**Try it**
Only the text of the records below belongs in the answer, copied exactly, with pictures omitted.

**Data extracts**
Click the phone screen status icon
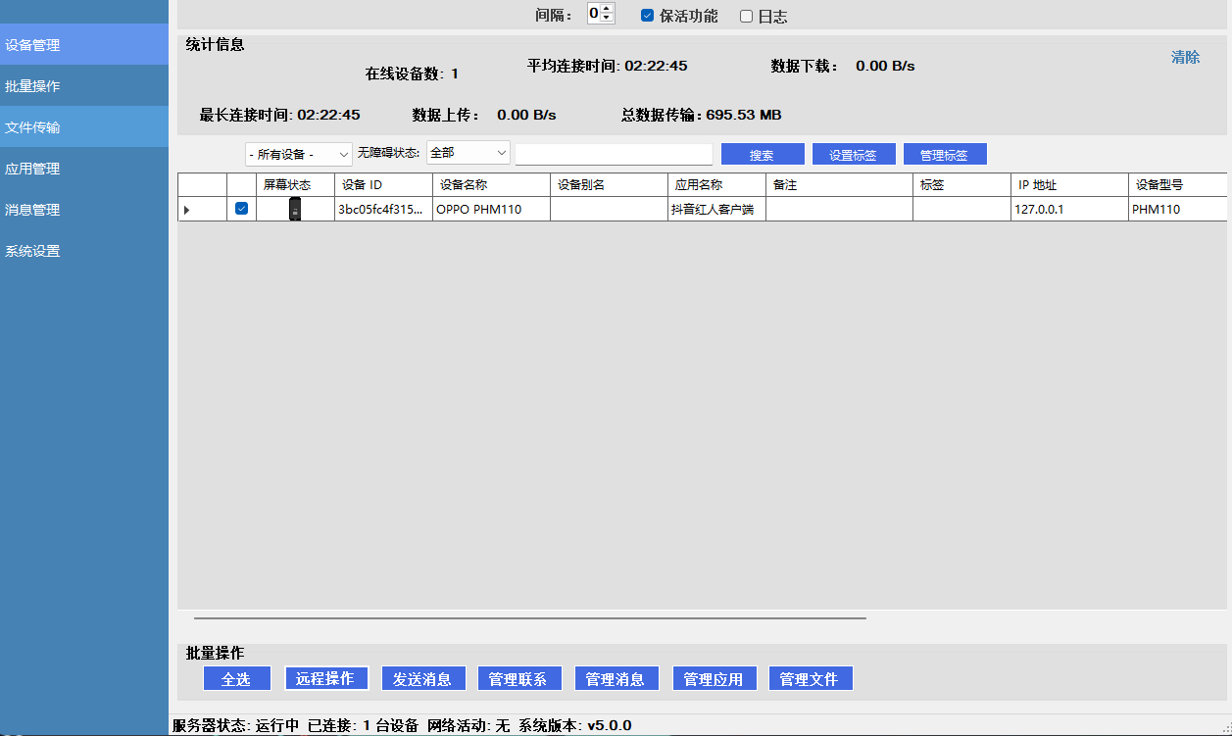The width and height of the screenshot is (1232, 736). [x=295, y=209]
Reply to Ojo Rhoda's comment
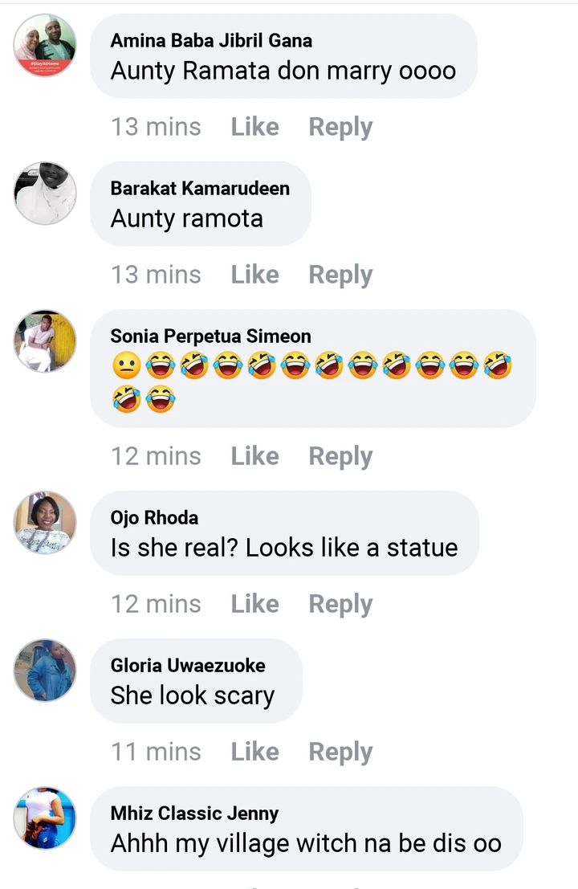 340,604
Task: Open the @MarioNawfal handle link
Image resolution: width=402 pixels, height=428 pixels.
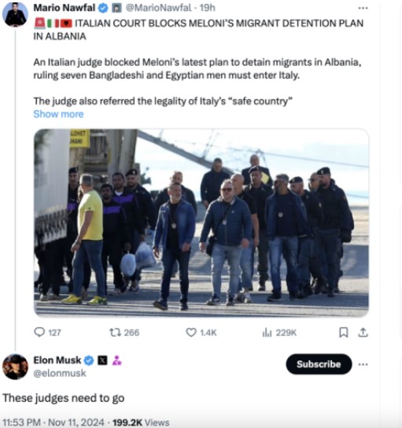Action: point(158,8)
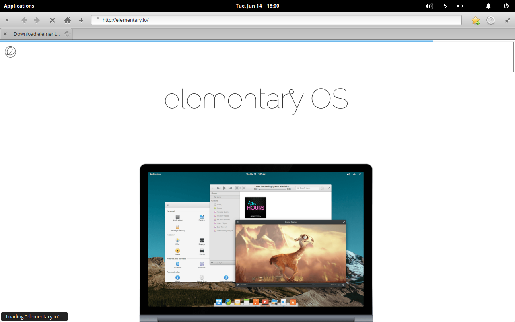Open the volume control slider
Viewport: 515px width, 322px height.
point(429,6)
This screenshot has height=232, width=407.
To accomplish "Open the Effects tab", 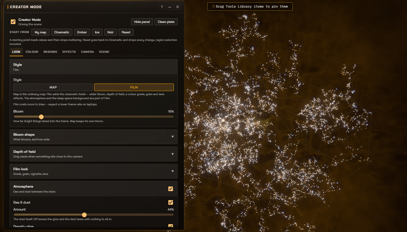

**Answer for the task**
Click the phone screen status icon
The width and height of the screenshot is (1232, 736). [x=295, y=209]
Reply to Ojo Rhoda's comment
 340,604
Task: Open the @MarioNawfal handle link
Image resolution: width=402 pixels, height=428 pixels.
Action: point(158,8)
Open the volume control slider
Viewport: 515px width, 322px height.
point(429,6)
This screenshot has height=232, width=407.
To accomplish "Open the Effects tab", 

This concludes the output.